Question

In an $ n-p-n $ transistor circuit, the collector current is $ 10\;mA $ . If $ 96\;% $ of the electrons emitted reach the collector:
(A) The base current will be $ 1\;mA $
(B) The base current will be $ -1\;mA $
(C) The emitter current will be $ 9\;mA $
(D) The emitter current will be $ 15\;mA $

Answer 1

Hint :In an $ n-p-n $ circuit, the base is sandwiched between the emitter region and the collector region. Hence, the current is released by the emitter and is distributed between the base and the collector

Complete Step By Step Answer:
As per the given question, the electrons are always emitted by the emitter.
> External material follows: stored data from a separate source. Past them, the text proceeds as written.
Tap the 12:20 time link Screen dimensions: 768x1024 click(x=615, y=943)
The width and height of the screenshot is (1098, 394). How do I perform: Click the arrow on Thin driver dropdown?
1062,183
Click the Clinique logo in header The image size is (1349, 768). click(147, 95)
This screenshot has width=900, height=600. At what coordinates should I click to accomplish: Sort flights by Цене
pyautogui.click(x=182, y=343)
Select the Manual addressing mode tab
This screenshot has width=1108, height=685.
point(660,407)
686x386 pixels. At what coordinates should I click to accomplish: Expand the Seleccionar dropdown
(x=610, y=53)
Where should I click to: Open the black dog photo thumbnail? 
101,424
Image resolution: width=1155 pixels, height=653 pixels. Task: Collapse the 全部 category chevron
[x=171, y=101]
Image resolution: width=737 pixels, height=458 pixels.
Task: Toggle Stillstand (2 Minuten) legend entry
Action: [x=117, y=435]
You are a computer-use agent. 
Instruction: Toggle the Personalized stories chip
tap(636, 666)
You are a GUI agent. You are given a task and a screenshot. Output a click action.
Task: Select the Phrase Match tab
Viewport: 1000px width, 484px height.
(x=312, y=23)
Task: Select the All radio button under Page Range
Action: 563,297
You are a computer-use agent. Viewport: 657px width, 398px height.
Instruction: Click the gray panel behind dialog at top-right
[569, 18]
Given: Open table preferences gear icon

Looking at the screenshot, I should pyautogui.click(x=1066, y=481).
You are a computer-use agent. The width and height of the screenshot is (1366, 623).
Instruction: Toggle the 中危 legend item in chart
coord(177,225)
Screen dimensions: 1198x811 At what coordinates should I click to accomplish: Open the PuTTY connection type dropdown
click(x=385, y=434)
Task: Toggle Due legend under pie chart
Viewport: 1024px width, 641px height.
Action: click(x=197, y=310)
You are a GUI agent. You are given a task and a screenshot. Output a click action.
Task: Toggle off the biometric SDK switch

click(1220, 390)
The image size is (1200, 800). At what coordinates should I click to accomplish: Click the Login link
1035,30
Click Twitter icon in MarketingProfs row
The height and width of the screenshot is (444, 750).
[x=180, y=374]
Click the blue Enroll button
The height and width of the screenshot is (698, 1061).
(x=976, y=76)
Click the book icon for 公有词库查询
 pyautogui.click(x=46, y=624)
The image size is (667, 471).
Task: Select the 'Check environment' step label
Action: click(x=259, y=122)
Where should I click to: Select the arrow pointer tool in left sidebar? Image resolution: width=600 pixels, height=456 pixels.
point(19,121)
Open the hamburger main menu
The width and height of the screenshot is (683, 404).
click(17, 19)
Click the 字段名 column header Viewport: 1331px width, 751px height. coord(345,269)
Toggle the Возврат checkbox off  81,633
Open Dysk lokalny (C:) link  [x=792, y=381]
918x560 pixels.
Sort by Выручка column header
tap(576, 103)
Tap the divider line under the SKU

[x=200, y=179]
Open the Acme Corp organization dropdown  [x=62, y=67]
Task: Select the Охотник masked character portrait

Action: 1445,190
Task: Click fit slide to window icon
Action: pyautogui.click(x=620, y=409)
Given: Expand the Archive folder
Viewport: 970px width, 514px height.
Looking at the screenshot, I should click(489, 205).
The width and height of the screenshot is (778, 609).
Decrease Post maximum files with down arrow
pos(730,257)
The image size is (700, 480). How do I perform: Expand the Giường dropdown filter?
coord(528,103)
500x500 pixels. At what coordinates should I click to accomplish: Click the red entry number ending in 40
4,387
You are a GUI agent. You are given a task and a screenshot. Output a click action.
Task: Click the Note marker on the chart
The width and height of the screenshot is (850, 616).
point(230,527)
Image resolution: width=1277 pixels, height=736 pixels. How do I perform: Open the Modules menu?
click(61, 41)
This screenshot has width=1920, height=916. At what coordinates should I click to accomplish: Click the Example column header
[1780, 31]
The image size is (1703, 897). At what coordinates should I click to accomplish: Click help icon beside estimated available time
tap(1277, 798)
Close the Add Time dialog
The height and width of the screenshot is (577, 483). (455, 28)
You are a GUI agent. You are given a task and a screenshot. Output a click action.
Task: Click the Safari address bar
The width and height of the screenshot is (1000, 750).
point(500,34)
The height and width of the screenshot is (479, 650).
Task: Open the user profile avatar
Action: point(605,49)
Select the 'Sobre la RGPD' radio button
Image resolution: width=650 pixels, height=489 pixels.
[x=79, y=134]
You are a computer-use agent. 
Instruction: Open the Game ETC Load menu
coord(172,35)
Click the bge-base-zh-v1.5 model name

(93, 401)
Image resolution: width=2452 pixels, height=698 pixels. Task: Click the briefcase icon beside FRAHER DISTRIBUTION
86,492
Hence, suppose the emitter emits $ x\;mA $ current.
In the question, it is given $ 96\;% $ of the electrons emitted reach the collector.
We know that the current can be calculated as
 $ I=\dfrac{ne}{t} $ , where $ e $ is the charge of an electron, $ t $ is the time of travel, and $ n $ is the number of electrons.
As the charge of an electron is a constant value, and here the time of travel is not considered, the current depends on the number of electrons.
Hence, we can conclude that $ 96\;% $ of the electrons reaching the collector signifies $ 96\;% $ of the current emitted by the emitter reaching the collector.
As the emitter current is $ x\;mA $ , $ 96\;% $ of emitter current is calculated as
 $ {{I}_{c}}=\dfrac{96\times x}{100} $
 $ \therefore {{I}_{c}}=0.96x $
Here, we are given that the collector current is $ 10\;mA $ . Thus substituting the value,
 $ \therefore 10mA=0.96x $
 $ \therefore x=\dfrac{10mA}{0.96} $
Writing the numerator and denominator without units in powers of $ \;10 $
 $ \therefore x=\dfrac{10\times {{10}^{-3}}}{9.6\times {{10}^{-1}}} $
Shifting the power term in the numerator,
 $ \therefore x=\dfrac{10}{9.6}\times {{10}^{-2}} $
 $ \therefore x=1.08\times {{10}^{-2}}A $
Rearranging the decimal point to get a smaller power,
 $ \therefore x=10.8\times {{10}^{-3}}A $
 $ \therefore x\approx 11mA $
Hence, the emitter current is $ 11\;mA $ which is distributed in the collector and the base,
 $ \therefore {{I}_{E}}={{I}_{B}}+{{I}_{C}} $
Substituting the given and the obtained values,
 $ \therefore 11mA={{I}_{B}}+10mA $
 $ \therefore {{I}_{B}}=1mA $
Hence, the correct answer is Option $ (A) $ .

Note :
We know that as the current emitted by the emitter is distributed between the base and the collector, the current reaching the collector is always less than the current emitted by the emitter. However, as the base is very thin, it absorbs very little current. Hence, the difference between the currents of the emitter and collector is very less.